• _Stored entries_:

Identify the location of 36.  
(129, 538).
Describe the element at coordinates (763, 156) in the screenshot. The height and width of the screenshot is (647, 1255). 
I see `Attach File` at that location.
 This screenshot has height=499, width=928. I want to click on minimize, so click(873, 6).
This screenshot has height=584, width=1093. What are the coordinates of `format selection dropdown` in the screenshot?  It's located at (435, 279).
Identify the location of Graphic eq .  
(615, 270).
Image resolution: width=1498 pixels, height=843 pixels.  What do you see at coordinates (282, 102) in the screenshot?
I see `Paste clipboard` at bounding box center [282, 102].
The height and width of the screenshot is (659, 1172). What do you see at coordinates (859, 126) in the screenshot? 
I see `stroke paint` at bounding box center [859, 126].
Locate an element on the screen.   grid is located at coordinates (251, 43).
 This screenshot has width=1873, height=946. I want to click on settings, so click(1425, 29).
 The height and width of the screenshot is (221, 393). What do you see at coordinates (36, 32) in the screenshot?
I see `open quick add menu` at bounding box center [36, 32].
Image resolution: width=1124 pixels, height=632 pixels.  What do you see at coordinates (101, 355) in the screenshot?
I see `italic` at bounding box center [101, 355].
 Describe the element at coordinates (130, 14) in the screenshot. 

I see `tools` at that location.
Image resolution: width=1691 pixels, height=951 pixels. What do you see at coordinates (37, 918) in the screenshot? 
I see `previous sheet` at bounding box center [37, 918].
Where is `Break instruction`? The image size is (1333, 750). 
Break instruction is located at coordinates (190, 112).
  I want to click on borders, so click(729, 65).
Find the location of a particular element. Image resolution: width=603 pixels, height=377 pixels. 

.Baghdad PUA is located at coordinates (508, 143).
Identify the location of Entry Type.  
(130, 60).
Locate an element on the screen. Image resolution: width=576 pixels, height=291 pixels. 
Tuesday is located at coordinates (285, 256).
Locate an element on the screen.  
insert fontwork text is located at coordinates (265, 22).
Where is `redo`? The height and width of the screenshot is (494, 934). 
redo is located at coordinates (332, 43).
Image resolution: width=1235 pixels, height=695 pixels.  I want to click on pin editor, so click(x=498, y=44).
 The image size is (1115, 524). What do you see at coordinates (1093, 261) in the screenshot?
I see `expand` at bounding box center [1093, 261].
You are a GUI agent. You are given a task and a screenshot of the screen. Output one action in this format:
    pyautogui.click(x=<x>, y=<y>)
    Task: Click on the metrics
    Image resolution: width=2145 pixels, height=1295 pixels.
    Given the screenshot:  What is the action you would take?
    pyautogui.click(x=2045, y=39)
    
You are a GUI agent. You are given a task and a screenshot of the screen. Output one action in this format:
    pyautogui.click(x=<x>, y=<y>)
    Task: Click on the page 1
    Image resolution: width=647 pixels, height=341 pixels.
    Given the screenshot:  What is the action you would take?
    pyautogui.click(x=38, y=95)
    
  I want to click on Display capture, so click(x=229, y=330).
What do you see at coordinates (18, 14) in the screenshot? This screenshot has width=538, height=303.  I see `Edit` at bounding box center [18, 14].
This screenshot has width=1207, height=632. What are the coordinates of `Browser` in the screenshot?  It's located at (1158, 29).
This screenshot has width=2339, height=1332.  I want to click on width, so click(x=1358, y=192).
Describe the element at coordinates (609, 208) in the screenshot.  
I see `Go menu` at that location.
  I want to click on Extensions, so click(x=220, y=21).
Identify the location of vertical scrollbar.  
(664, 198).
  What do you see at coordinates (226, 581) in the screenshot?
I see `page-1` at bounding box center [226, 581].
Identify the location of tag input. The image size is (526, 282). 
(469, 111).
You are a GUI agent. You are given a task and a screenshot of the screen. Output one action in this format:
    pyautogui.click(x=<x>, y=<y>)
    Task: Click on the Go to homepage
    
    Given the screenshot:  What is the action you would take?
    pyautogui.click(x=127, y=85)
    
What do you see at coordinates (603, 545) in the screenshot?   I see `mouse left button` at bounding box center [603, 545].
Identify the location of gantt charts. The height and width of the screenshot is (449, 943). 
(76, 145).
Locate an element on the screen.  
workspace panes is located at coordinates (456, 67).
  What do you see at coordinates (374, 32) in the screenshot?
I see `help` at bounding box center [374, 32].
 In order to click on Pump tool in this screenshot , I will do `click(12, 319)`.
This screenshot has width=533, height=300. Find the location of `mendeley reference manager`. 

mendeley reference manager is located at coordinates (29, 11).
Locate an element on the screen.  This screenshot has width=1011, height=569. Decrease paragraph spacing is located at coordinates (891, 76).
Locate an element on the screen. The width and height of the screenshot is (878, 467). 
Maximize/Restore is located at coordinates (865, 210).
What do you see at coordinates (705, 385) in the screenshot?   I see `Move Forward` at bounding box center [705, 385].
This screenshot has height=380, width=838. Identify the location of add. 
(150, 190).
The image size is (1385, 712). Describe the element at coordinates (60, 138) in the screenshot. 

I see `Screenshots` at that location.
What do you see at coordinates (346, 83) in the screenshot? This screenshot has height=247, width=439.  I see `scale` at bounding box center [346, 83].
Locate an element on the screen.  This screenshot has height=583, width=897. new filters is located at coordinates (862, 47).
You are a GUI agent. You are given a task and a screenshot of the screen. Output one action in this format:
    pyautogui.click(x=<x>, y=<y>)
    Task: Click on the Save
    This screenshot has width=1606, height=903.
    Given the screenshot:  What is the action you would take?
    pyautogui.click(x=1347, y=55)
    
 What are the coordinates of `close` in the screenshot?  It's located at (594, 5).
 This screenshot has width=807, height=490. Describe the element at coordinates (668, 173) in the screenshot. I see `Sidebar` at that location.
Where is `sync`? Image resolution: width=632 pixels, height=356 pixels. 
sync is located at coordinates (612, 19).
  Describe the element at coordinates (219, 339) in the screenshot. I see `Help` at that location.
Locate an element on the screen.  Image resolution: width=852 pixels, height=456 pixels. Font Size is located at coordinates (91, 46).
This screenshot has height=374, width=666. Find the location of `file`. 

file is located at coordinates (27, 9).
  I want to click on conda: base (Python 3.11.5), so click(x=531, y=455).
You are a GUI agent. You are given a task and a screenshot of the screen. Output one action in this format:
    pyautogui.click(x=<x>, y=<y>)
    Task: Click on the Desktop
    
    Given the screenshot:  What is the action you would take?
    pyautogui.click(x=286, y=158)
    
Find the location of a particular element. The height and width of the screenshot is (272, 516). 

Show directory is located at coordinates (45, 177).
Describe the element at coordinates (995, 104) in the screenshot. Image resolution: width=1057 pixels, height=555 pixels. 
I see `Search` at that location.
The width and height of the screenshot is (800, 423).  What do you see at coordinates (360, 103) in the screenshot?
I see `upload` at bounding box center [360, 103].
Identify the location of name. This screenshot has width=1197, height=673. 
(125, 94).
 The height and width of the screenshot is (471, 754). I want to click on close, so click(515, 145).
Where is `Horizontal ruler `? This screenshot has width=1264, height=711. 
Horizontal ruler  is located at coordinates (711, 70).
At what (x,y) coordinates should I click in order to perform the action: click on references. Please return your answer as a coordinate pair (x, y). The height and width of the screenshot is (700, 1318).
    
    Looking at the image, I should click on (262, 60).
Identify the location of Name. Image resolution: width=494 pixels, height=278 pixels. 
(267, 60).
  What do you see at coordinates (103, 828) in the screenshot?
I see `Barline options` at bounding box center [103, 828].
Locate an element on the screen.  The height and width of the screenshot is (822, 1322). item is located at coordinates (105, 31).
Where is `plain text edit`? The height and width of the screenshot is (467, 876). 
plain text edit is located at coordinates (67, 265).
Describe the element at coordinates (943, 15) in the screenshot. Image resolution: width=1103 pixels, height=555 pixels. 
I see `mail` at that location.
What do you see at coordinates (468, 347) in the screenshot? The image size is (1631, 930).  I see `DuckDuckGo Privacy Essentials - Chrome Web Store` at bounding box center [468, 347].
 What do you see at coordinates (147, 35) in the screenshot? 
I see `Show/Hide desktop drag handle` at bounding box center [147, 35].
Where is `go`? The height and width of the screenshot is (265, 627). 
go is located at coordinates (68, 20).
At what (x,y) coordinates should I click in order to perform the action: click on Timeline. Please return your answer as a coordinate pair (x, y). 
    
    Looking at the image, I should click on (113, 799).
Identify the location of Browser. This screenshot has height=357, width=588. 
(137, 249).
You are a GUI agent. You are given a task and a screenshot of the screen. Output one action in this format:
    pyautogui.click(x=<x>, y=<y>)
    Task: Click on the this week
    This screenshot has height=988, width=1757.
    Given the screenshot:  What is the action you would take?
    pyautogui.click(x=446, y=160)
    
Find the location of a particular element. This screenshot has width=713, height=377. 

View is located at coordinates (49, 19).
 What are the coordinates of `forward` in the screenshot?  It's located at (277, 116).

• _Objective_:
Copy out the stretch of the items above from the line containing "is (265, 627)." through the end of the items, keeping every character unchanged.

• _Answer to the task_:
Where is `go`? The height and width of the screenshot is (265, 627). 
go is located at coordinates (68, 20).
At what (x,y) coordinates should I click in order to perform the action: click on Timeline. Please return your answer as a coordinate pair (x, y). 
    
    Looking at the image, I should click on (113, 799).
Identify the location of Browser. This screenshot has height=357, width=588. 
(137, 249).
You are a GUI agent. You are given a task and a screenshot of the screen. Output one action in this format:
    pyautogui.click(x=<x>, y=<y>)
    Task: Click on the this week
    This screenshot has height=988, width=1757.
    Given the screenshot:  What is the action you would take?
    pyautogui.click(x=446, y=160)
    
Find the location of a particular element. This screenshot has width=713, height=377. 

View is located at coordinates (49, 19).
 What are the coordinates of `forward` in the screenshot?  It's located at (277, 116).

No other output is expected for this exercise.